Buyurdu ki: (Kâfirler ne yapıyor, git de bak,
Lâkin atma onlara ne bir ok, ne de mızrak.

Onların hâllerinden, bana bir haber getir,
Soğuktan ve sıcaktan olmazsın müteessir.)

Resûlün himmetiyle, titreme gitti benden,
Bir kuvvet geldi bana, fırlayıp kalktım hemen.

Ve müşriklere doğru, başladım yürümeğe,
Ne üşüme var idi, ve ne de bir titreme.

Müşrik karârgâhına vâsıl oldum nihâyet,
Bir rüzgâr eserdi ki, şidetliydi be gâyet.

İleri gelenleri, oturmuşlar Kureyş'in,
Isınırlardı o an, yanında bir ateşin,

Onların arasında, gördüm ki, "Ebû Süfyân",
Derdi ki: "Hemen çekip gitmeliyiz buradan".

Düşündüm ki: "Şunu bir, öldürsem bir an önce".
Bir ok alıp, yayıma yerleştirdim hemence.

Lâkin Resûlullahın emrini hâtırladım,
Oku yerine koyup, yürüdüm bir kaç adım.

Beni tanımadılar, "Karanlık"tı hâliyle,
Varıp, ateş yanında oturdum onlar ile.

Öyle çok şiddet ile esiyordu ki rüzgâr,
Çivileri sökülüp, yıkılırdı çadırlar.

Hattâ kap kacakları, yere devriliyordu,
Ve kum fırtınasından, göz gözü görmüyordu.

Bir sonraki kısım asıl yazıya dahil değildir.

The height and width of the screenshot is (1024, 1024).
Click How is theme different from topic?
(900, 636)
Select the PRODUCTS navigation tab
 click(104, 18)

Bir ara "Ebû Süfyân" dedi ki: (Dikkat edin,
Câsusu gelebilir buraya Muhammed'in.

Herkes, yanındakine dikkat etsin) deyince,
Anladm ki, o benden şüphelendi iyice.

Daha önce davranıp, ben yanımdakilere,
Kimler olduklarını suâl ettim ilk kere.